Darwin is one of the truly rare locations that can offer investors the best of both worlds. The perfect conditions for long term capital growth along with consistently high rental yields. Add to this the security of Investing in a capital city and it really is a no brainer.
Having been almost entirely rebuilt twice, once due to Japanese air raids during World War II and again after being devastated by Cyclone Tracy in 1974, Darwin is one of Australia’s most modern cities.
The Northern Territory, with Darwin the dominant influence, ranks No.1 in Australia on numerous economic and real estate criteria. It currently has the lowest unemployment rate and is the national leader on growth in building approvals, by a considerable margin. It is also the national leader on growth in loans to owner-occupiers and loans to investors.
Housing demand is high and supply is limited, which is why Darwin has the highest residential rents among the capital cities, both for houses and for apartments – and by a considerable margin. The median house rent for Darwin is now $650 per week, while the typical apartment fetches $550.
Darwin experienced big rental growth in 2012 – median house rents up 16% and apartments rents up 20%, according to Australian Property Monitors – with prices following suit late in 2012 and early in 2013. It is undeniably the market growth leader among the state & territory capital cities. The Greater Darwin Plan, is based on projections that Darwin’s population will grow at least 50% by 2030.
Darwin is the main service centre for industries headed by mining, offshore oil & gas production, pastoralism, tourism and horticulture. The Port of Darwin is the main outlet for Australia’s live cattle export trade into South East Asia. The most important mineral resources are gold, zinc and bauxite, along with manganese and many others. The energy production sector is mostly offshore with oil and natural gas from the Timor Sea, although there are significant uranium deposits near Darwin.
Tourism employs 8% of Darwin residents and is expected to grow as domestic and international tourists are now spending time in Darwin during the Wet and Dry seasons. Federal spending is a major contributor to the local economy as well.

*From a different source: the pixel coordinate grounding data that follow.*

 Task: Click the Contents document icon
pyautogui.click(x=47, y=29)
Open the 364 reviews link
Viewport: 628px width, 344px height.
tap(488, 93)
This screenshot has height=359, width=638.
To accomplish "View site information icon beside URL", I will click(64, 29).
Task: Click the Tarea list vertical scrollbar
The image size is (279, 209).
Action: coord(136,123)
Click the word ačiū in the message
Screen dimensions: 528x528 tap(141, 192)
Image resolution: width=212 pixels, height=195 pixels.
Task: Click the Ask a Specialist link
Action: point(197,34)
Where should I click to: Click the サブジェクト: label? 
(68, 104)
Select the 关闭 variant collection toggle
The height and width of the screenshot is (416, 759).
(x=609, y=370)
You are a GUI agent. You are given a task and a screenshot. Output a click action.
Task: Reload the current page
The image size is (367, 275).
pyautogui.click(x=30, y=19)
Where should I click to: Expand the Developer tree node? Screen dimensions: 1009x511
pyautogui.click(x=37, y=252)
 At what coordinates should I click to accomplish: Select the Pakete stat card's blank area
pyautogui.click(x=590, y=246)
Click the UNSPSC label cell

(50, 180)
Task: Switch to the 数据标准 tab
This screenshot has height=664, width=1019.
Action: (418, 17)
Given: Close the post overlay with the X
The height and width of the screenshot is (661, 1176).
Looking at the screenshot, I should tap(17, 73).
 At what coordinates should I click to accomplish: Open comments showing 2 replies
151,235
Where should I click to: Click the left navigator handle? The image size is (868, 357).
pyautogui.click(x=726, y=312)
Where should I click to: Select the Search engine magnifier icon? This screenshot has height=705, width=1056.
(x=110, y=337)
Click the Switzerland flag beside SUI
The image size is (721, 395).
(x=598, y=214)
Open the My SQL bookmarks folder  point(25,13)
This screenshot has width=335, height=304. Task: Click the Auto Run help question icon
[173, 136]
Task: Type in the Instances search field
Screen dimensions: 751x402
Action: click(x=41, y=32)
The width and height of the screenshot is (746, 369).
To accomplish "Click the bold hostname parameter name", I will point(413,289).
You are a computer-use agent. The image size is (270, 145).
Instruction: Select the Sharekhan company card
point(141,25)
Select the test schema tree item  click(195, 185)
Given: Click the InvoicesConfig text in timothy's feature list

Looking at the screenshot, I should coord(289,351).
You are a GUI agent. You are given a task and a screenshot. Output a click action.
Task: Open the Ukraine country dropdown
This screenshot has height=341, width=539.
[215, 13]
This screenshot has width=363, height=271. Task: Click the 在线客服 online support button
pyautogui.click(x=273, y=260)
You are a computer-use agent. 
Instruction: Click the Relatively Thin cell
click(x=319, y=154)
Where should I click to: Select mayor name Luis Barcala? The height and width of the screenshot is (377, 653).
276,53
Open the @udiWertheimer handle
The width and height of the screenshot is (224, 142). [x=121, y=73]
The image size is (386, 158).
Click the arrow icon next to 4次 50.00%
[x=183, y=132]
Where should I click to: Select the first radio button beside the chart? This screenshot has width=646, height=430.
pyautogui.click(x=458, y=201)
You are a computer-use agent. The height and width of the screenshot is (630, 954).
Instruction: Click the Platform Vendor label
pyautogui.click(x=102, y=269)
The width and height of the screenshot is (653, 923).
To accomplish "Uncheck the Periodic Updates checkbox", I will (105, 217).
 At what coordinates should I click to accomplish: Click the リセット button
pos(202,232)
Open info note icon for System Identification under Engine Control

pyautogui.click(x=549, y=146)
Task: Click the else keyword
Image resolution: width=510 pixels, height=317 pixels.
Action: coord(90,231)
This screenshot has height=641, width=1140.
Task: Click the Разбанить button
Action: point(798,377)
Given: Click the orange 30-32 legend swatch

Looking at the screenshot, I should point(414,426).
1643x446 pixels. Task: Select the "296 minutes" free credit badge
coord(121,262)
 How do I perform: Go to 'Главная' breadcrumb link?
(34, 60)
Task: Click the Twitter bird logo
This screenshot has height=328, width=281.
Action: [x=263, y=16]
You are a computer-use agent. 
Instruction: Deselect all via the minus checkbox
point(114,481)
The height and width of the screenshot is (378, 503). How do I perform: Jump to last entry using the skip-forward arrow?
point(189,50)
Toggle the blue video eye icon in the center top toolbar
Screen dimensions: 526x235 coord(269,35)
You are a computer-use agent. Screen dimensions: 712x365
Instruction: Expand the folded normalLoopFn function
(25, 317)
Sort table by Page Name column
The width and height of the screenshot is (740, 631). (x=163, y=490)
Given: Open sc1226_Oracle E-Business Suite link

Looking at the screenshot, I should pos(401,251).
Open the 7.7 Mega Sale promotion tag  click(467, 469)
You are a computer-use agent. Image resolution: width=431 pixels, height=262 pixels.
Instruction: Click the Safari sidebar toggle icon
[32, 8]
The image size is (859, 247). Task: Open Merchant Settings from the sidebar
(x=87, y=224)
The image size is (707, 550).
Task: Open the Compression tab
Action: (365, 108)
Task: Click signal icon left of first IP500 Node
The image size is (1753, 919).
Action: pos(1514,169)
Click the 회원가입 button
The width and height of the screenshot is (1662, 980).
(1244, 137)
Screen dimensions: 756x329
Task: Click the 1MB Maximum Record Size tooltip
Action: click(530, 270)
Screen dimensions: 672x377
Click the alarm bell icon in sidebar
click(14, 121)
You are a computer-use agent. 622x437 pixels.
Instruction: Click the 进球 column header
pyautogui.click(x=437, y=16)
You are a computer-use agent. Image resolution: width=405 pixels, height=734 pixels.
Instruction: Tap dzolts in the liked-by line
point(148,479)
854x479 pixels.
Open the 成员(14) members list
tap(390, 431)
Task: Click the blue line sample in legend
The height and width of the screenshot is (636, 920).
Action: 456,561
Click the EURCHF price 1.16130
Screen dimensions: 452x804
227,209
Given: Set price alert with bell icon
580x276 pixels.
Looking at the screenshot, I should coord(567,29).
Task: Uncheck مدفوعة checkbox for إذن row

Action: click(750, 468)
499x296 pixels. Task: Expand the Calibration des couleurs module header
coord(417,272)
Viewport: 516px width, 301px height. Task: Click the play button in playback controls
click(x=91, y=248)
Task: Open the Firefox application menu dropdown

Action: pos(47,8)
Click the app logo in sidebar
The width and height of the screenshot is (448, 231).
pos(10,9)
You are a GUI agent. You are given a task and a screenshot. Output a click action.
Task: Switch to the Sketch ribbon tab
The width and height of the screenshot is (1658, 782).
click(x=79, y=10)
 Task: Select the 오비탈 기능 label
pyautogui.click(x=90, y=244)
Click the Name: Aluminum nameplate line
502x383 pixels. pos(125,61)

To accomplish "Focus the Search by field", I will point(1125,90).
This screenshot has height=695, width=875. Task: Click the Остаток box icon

The announcement of the final investment decision for the $34 billion Ichthys gas project in January 2012 has put Darwin on an irrevocable course for growth. The development of the Marine Supply Base adjacent to East Arm Wharf, secures the city’s future as a major oil and gas supply and service centre. For Darwin – strategically placed as Australia’s closest capital to Asia, the growth opportunities over the next 20 years and beyond could not be brighter.